Beginning with the line that contains "Viewport: 514px width, 749px" and ending with the last line of the records, write out each line exactly and omit the pictures.

DATA TO USE:
################
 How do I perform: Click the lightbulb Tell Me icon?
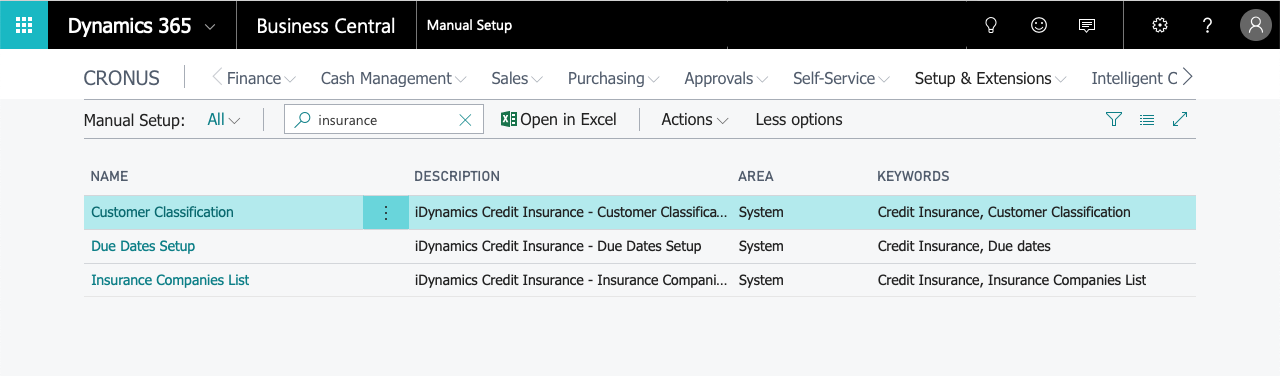[991, 26]
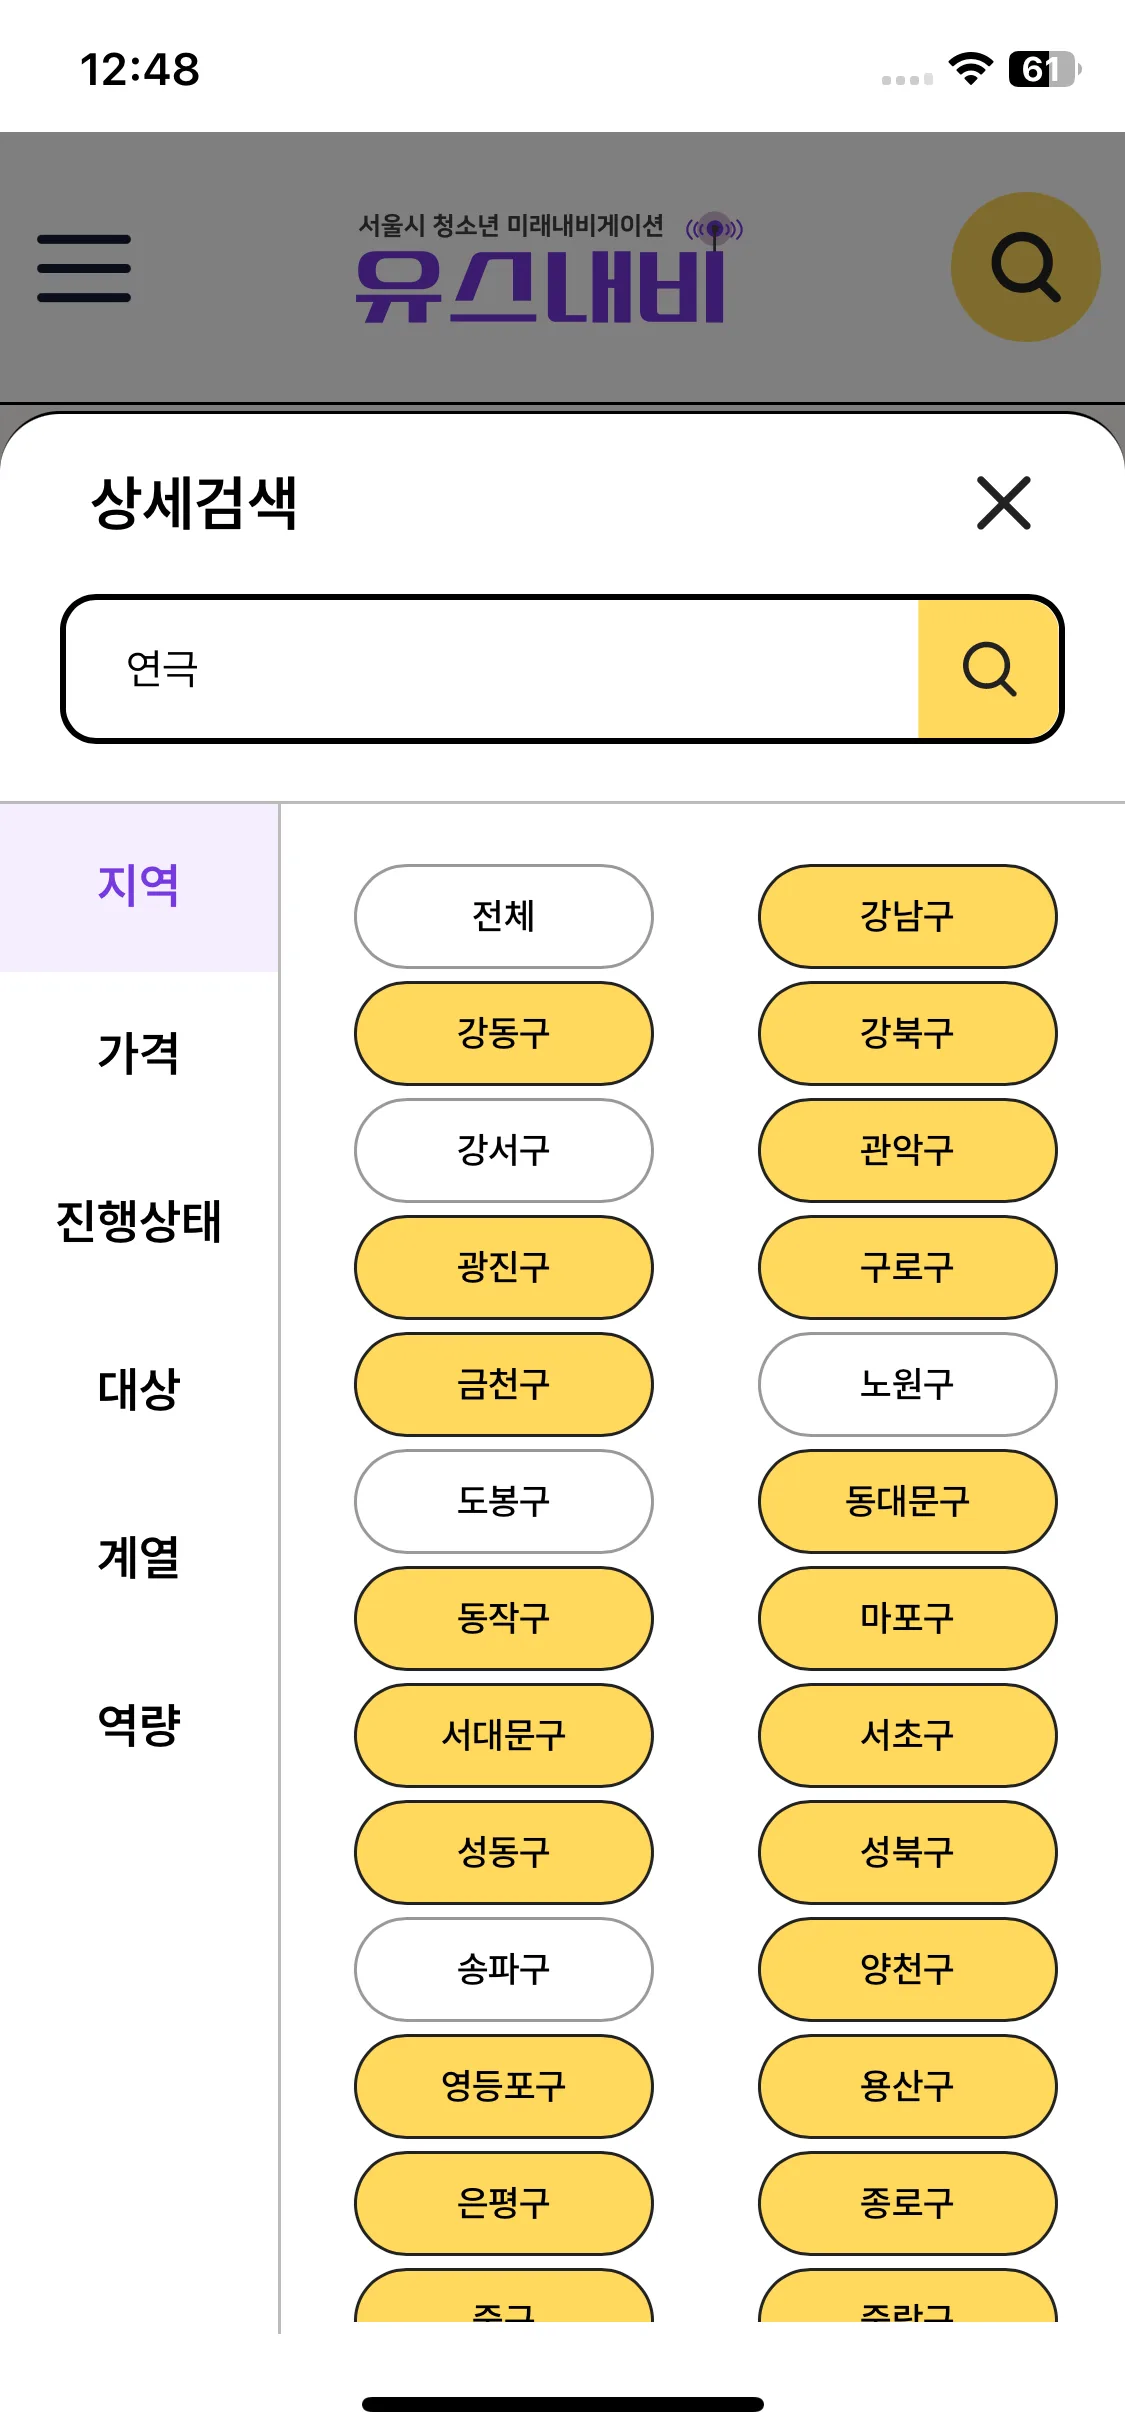Select the 송파구 district chip

click(x=504, y=1969)
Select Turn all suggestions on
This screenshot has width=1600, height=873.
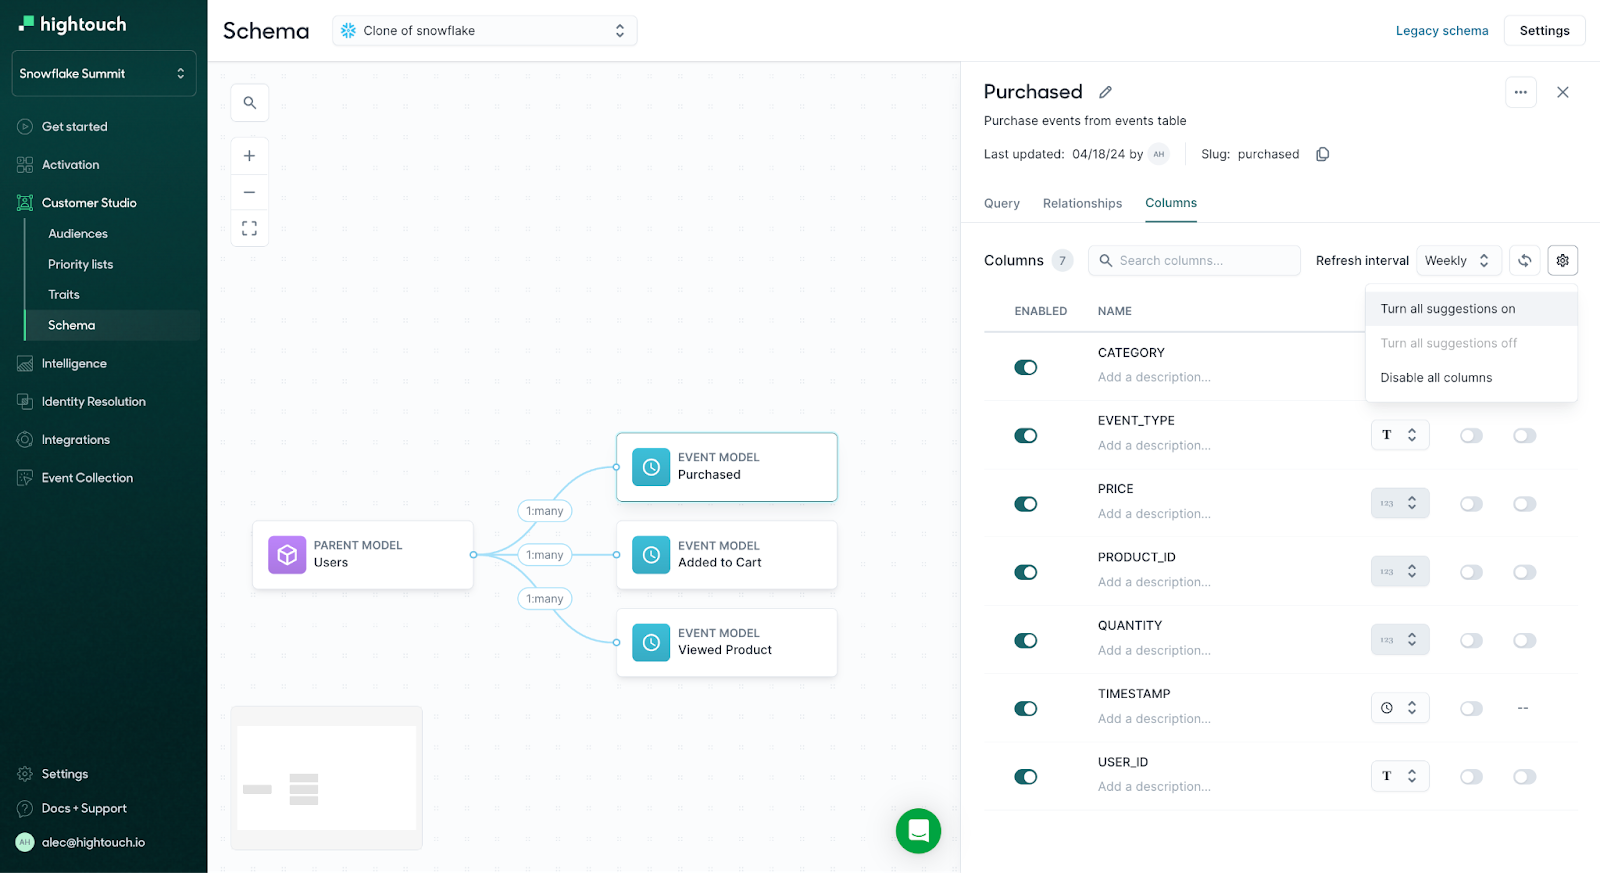pyautogui.click(x=1447, y=309)
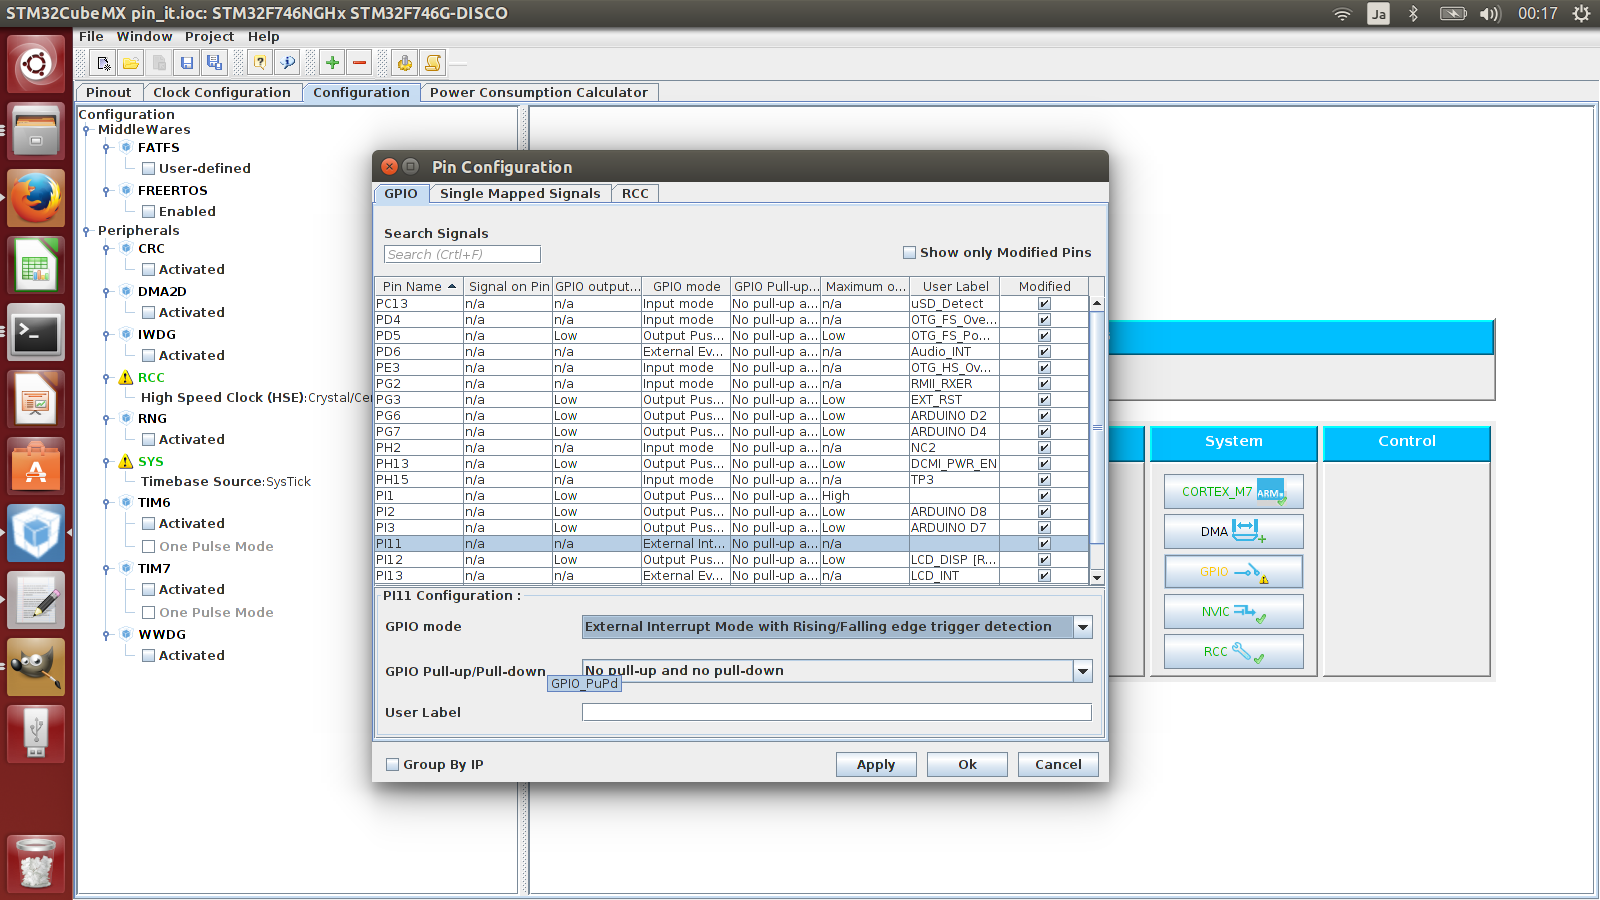Screen dimensions: 1600x900
Task: Open the Project menu
Action: [209, 37]
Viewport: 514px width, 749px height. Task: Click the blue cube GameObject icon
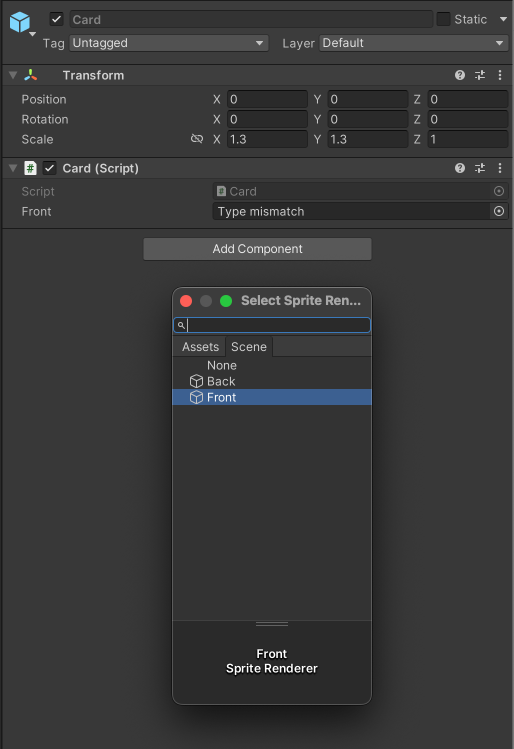click(20, 22)
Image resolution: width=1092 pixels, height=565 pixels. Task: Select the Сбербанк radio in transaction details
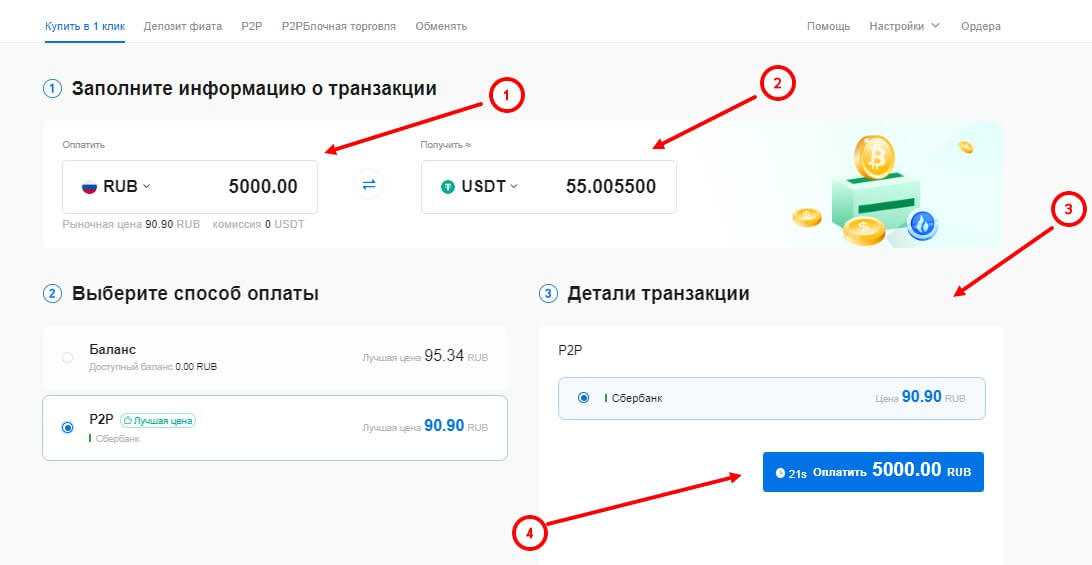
################
RESPONSE TO THE TASK:
Viewport: 514px width, 749px height. Task: Click the blue cube GameObject icon
click(20, 22)
Image resolution: width=1092 pixels, height=565 pixels. Task: Select the Сбербанк radio in transaction details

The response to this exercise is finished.